つづく

短めにしてください、と美容師さんに伝えたら、坊主になってしまった。
なんだろう。これにはだいぶ困った。なにしろ寒いです。坊主になるとこんなに寒いとは思わなかった。というか、坊主にされるとは思わなかった。まあ、伝え方に問題があったのかもしれんけん、しようがない。
そんな、坊主が似合わない男を鏡で見ながら、おれはつくづく思ったのである。生きていて一番せつないのは、もしかすると、つづくことなのかもしれない。
坊主になっても、風邪をひいても、仕事をやめても、試験に落ちても、地震が起きても、嫌われても、どんな絶望的なことが起こっても、明日につづいていくのである。つらいことばかりで大事なことをあきらめても、つづくのである。今日と同じように、天気予報を気にしたり愛想笑いをしたりしながら生きていかなければならない。映画やゲームのようにエンドロールは出てきてはくれない。
おれはなんだか、起こってしまったことそのものより続いていくことの方がせつなくて、こわいです。坊主になることより、明日から坊主で暮らしていくことの方が、こわい。

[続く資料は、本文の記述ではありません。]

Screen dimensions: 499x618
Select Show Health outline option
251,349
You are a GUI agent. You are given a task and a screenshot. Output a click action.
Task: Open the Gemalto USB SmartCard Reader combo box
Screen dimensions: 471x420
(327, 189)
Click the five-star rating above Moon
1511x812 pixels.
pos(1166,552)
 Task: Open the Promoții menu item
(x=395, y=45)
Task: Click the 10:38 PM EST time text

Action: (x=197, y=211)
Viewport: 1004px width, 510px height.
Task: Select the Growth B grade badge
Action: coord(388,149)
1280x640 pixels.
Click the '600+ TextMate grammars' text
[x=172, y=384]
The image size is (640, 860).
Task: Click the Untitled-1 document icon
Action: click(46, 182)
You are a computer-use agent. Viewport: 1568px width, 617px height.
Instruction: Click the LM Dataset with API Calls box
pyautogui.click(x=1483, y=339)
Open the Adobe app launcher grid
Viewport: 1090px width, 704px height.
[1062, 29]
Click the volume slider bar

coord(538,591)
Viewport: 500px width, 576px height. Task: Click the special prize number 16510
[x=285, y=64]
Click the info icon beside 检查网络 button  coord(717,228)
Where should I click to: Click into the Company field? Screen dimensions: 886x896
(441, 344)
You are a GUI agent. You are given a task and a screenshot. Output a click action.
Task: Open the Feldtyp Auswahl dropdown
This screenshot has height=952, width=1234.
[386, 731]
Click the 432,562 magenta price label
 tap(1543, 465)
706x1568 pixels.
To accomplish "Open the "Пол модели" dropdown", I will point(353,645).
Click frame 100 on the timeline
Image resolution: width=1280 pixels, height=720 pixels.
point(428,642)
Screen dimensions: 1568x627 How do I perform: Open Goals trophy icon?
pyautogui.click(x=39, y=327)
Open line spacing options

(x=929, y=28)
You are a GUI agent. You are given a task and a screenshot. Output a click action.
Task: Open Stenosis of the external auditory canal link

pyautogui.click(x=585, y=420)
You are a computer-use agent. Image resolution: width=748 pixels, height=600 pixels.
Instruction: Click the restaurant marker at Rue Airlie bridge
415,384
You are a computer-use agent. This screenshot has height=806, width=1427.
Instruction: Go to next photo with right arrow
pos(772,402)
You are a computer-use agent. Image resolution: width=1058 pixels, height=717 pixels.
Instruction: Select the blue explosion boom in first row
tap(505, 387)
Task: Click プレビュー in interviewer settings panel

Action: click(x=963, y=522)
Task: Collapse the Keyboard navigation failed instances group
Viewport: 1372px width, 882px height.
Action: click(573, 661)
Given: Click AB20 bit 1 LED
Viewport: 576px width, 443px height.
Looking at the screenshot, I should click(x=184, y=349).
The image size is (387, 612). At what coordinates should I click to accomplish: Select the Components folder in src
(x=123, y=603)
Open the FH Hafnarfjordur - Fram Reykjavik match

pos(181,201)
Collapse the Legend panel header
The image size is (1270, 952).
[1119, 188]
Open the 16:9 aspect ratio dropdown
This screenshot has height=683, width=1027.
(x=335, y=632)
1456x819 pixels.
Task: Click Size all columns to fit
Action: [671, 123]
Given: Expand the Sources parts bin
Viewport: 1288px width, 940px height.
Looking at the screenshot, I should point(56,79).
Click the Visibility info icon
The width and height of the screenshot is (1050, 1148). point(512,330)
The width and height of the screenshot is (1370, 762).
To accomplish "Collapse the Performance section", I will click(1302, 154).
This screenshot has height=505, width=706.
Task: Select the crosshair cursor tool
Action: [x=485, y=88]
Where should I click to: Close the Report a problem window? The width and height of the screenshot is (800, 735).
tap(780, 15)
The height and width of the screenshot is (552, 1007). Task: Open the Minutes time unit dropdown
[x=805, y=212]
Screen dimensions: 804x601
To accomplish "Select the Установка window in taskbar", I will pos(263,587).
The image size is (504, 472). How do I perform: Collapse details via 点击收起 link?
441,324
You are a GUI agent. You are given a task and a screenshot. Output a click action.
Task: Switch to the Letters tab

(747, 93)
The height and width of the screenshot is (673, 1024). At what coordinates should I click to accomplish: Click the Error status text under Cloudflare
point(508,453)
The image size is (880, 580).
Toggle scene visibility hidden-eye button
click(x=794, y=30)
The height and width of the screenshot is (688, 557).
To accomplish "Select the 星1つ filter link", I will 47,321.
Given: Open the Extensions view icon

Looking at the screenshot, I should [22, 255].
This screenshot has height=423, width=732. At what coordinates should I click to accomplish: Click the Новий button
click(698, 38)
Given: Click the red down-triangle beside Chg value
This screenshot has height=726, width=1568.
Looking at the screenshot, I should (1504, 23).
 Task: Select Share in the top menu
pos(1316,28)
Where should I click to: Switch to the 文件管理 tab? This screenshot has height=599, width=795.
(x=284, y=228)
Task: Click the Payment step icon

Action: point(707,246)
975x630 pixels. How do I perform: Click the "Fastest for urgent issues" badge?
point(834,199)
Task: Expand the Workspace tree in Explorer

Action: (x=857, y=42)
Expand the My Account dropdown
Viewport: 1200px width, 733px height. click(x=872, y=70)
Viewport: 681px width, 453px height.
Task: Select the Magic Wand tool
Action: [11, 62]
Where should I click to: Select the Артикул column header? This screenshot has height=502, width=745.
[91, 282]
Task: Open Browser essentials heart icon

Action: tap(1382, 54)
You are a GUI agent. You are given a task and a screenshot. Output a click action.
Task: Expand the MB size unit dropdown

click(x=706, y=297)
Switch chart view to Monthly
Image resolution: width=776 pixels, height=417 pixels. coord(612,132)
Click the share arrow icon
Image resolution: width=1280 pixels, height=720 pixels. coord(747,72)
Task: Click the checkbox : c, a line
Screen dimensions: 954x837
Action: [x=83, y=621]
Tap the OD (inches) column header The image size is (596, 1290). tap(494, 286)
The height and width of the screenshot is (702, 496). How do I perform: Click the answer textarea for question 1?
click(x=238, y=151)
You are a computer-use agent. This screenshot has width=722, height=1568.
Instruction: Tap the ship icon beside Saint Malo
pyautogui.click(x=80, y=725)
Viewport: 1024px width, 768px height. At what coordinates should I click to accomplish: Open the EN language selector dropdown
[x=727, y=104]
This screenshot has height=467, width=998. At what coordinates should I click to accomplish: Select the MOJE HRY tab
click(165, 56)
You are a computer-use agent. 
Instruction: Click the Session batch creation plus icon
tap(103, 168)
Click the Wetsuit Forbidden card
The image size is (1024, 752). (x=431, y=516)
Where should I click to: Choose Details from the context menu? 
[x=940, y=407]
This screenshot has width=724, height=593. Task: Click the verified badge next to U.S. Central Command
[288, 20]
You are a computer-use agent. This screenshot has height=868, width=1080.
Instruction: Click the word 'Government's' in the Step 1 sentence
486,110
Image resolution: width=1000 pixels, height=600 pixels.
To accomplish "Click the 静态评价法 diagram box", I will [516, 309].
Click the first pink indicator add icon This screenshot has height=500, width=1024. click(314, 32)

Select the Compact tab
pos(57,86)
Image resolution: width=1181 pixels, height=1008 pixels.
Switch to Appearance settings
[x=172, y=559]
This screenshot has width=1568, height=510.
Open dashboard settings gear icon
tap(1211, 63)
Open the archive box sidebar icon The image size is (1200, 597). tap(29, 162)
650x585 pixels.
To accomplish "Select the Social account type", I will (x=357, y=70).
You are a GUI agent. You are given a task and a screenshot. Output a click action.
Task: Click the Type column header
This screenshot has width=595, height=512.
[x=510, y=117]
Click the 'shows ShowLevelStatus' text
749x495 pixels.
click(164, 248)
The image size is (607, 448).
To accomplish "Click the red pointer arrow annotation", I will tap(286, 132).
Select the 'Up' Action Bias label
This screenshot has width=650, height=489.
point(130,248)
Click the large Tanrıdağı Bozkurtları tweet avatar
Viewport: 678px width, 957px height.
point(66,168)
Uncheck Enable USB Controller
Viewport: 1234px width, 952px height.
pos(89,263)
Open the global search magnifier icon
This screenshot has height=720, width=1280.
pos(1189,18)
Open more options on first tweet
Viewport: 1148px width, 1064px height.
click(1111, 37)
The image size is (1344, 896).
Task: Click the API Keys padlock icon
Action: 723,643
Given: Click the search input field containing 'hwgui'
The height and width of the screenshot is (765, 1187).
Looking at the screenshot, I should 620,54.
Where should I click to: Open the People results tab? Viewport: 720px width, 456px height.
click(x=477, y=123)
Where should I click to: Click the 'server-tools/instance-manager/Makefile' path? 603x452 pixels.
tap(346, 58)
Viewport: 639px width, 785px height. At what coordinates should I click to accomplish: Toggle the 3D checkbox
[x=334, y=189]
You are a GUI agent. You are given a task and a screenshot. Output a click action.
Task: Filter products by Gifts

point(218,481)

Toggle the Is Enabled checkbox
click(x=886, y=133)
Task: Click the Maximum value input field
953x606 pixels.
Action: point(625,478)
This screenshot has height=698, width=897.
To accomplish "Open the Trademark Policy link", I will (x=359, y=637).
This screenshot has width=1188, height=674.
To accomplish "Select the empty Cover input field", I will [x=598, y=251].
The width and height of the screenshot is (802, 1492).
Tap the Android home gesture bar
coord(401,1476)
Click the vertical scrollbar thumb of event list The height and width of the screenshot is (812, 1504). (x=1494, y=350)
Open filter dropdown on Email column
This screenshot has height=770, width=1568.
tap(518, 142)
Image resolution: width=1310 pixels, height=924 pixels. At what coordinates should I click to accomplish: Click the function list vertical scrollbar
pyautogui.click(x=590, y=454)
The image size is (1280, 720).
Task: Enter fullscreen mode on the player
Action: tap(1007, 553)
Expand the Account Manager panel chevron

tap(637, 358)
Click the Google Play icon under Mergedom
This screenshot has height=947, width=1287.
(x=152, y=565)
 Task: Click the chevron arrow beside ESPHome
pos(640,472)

でもやっぱり、そんなことを言いながらも、なんか、つづいていくのである。そして、髪は伸びていくのである。きっと夏頃にはちょうどいい塩梅になるのである。それは、希望だ。髪は伸びるという、希望だ。坊主になっても終わらずにつづくという、希望だ。ほんとうは、希望と絶望はとても似たもの同士で、本人も知らない間にするすると入れ替わるものなのかもしれん。
つづくことの、恐ろしさと、やさしさを、いい具合に味わいながら生きていきたい。
そしていい具合に髪を伸ばしてパーマをかけたい。